As her daughter grew older and required less care, Riley began thinking about getting an MBA. “The average salary of graduates was less than what I made hanging wallpaper,” she said. “I decided to look into other fields, and pharmacy was one.” She investigated several pharmacy schools, took the prerequisite courses, and began classes at UTHSC in 2010.

“I chose pharmacy because it allows independence and there is constant learning, so you never get bored like I did with hanging wallpaper,” she said.

Riley readily admits it hasn’t all been smooth sailing, but she said the administration at UTHSC has been behind her every step of the way.

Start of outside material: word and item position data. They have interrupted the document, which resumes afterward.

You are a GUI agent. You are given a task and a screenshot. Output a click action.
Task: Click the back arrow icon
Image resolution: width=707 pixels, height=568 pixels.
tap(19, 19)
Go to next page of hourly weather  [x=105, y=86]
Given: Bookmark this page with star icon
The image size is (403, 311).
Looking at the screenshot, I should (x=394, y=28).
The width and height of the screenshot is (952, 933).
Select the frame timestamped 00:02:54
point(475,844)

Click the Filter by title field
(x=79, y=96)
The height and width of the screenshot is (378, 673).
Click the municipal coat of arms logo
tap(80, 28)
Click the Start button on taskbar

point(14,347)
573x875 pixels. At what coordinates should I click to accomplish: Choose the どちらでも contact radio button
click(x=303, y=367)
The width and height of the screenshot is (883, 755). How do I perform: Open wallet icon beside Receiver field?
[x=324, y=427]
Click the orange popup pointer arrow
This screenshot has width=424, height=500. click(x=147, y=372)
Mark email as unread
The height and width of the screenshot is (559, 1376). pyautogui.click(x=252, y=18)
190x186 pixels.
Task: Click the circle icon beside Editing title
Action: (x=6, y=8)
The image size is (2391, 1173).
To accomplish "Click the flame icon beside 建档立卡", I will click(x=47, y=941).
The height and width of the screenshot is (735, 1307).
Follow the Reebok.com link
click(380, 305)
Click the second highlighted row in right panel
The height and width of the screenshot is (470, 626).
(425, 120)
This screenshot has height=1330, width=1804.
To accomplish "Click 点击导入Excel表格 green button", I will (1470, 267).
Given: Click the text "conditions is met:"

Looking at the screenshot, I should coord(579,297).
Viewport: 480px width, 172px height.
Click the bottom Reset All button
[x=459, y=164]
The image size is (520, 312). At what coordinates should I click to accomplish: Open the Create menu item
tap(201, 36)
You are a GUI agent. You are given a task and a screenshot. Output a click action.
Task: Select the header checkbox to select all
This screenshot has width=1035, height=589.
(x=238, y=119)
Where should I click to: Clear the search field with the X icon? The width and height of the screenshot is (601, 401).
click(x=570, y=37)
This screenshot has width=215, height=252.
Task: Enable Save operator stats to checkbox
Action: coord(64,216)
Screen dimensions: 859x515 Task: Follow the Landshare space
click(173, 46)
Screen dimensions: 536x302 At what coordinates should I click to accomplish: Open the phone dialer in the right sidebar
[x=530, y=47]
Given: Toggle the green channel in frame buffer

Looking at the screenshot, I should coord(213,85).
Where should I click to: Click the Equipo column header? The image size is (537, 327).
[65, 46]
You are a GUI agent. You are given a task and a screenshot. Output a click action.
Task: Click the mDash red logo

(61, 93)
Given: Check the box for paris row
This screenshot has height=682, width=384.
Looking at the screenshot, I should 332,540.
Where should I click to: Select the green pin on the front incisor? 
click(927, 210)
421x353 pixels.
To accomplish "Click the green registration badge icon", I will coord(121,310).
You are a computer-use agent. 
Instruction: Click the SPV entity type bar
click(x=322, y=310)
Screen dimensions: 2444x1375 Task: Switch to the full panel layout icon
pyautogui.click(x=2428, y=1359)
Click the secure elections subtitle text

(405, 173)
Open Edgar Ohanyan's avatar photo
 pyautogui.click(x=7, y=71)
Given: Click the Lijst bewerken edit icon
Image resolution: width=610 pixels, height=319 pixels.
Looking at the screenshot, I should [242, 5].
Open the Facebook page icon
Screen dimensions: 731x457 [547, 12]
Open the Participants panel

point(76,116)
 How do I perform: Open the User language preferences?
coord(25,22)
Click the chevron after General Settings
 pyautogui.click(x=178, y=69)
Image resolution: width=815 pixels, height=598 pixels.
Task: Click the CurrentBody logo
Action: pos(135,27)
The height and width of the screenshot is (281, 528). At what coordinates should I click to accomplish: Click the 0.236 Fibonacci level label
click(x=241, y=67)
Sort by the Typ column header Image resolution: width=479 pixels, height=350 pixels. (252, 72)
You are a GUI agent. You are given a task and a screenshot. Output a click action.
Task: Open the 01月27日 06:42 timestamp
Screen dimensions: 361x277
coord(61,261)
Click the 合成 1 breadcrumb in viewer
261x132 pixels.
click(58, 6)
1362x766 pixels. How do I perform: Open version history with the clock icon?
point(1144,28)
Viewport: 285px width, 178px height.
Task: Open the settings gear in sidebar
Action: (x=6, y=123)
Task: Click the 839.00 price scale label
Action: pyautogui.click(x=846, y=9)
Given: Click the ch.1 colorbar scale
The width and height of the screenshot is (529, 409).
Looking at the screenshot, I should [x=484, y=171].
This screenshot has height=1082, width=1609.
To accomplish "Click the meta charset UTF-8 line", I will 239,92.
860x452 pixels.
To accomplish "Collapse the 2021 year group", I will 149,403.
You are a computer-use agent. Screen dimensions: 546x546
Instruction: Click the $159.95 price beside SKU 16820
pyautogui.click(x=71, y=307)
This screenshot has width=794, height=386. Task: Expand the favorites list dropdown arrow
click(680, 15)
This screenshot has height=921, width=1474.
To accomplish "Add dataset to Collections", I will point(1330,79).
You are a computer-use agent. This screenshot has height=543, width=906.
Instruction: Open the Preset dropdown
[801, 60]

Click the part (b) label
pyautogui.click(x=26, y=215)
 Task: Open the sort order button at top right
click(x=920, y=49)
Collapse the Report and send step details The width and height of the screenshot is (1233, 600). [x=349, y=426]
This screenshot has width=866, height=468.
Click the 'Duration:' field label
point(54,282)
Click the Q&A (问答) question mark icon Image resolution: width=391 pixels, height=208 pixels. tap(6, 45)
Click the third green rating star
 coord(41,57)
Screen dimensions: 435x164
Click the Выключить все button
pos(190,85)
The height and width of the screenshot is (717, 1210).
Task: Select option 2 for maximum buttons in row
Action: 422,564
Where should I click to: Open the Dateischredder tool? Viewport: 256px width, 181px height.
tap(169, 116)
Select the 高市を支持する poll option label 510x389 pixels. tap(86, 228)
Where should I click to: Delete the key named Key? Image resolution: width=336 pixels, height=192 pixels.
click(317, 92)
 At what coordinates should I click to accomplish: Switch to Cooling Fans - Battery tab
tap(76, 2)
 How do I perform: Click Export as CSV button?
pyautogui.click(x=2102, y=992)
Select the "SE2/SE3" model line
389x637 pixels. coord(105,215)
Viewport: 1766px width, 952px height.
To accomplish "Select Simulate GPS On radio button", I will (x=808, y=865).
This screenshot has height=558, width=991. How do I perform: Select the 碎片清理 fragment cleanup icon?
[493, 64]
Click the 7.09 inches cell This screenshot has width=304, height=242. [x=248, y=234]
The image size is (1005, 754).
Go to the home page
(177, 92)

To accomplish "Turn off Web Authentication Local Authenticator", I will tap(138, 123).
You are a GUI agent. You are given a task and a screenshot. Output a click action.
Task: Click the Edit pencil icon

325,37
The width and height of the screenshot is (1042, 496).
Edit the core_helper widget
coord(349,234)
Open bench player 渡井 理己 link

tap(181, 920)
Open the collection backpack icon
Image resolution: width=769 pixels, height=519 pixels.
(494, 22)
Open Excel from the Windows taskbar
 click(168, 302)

“I love pharmacy, and I love UT,” she said. “The College of Pharmacy administration and staff were so supportive. I have never had so many people believe in me.”

Riley has been active on campus with the Black Student Association, and in the community with health fairs, the American Heart Association and the National Civil Rights Museum.

In the same month Riley receives her diploma at UTHSC, her daughter will graduate Magna Cum Laude with a Bachelor of Science degree in civil engineering from Jackson State University.

“I am so proud of both mom and daughter for their great achievements,” said Marie Chisholm-Burns, PharmD, MPH, MBA, FCCP, FASHP, dean of the UTHSC College of Pharmacy. “It is a true testament to their love, strength and intellect. I am both humbled and honored to know them and be part of this special celebration in their lives.”